Protesters on the street cooperate to bring down a traffic post safely
In 2019, large-scale unrest broke out over deep social inequality in ChileImage: Claudio Abarca Sandoval/NurPhoto/picture alliance

More than 1 million people across the country lack access to safe drinking water, while some parts of Chile are facing more frequent and prolonged droughts because of climate change. All the while, water has been overexploited by individuals and industry for decades.

Thirsty, extractive industries such as lithium and copper mining drive Chile's economy. Nearly 80% of the country's freshwater goes to agriculture, most infamously to the avocado.

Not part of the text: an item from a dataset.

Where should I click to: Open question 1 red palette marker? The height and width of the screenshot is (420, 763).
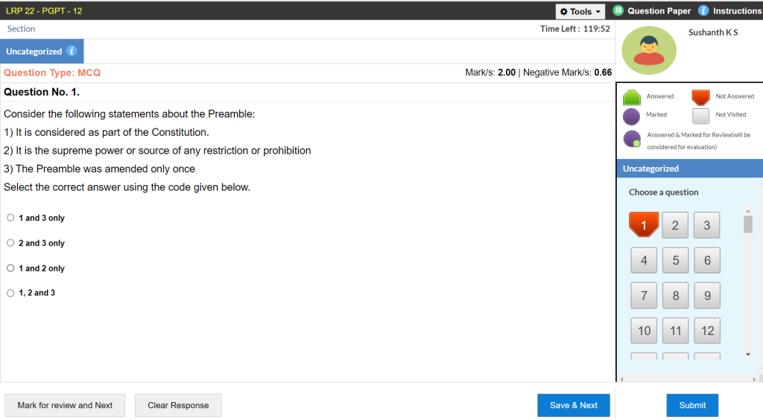pos(644,225)
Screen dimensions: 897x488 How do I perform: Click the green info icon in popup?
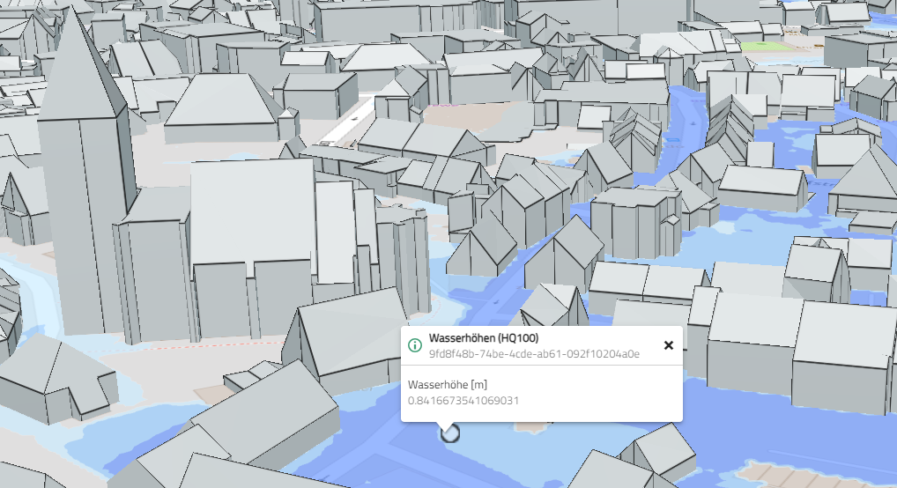(415, 345)
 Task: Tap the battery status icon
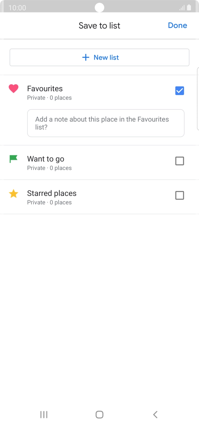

Each fruit takes around 70 liters (about 18 gallons) of water to produce.

The situation became so bad in Petorca, a town in Chile's Valparaiso region surrounded by avocado production, that the government declared a "water emergency," trucking in water and allocating each resident 50 liters (12 gallons) a day.

But Chileans are challenging the status quo.

A new green vision for the future

Currently, 155 elected delegates chosen from across civil society — the majority of them independent and left-leaning — are redrafting Chile's dictatorship-era constitution, which was a core demand of deadly nationwide protests against deep social inequality in 2019.

An aerial view of a dried-out lagoon was for decades a big tourist attraction near Santiago
An aerial view of the dried out Laguna de Aculeo, which was for decades a big tourist attraction near SantiagoImage: Ariel Marinkovic/AFP/Getty Images

It is a rare chance for a country to create a new vision for the future, and one in which the environment is being given top priority. For example, 81 of the constitutional convention members supported a Greenpeace campaign to protect water rights and ecosystems in the new constitution.

"We will put an end to stockpiling and hoarding water," Carolina Vilches Fuenzalida, a convention member and environmental activist, told DW. "We will restrict land grabbing and water hoarding to stop building up these landscapes of dry valleys."

Vilches Fuenzalida and other delegates said one of their priorities is to create a statute to change the legal nature of water, ensuring safe access and sanitation for all Chilean people. The proposals will be debated over the coming months and each bill will need a two-thirds majority to make it onto the final document, before going to a public referendum later this year.

In March, millennial leftist Gabriel Boric will head up a new government after winning December's presidential election. Boric, who came to power on a campaign pushing for environmental change, has said he will back the constitutional change.

"The whole country is waiting for him. If he doesn't do anything [about the water issues], we're talking about huge social consequences — we might be talking about a new social explosion," said Garcia-Chevesich, referring to the protests in 2019. 

"But it will be an estallido ambiental [environmental explosion]," he added.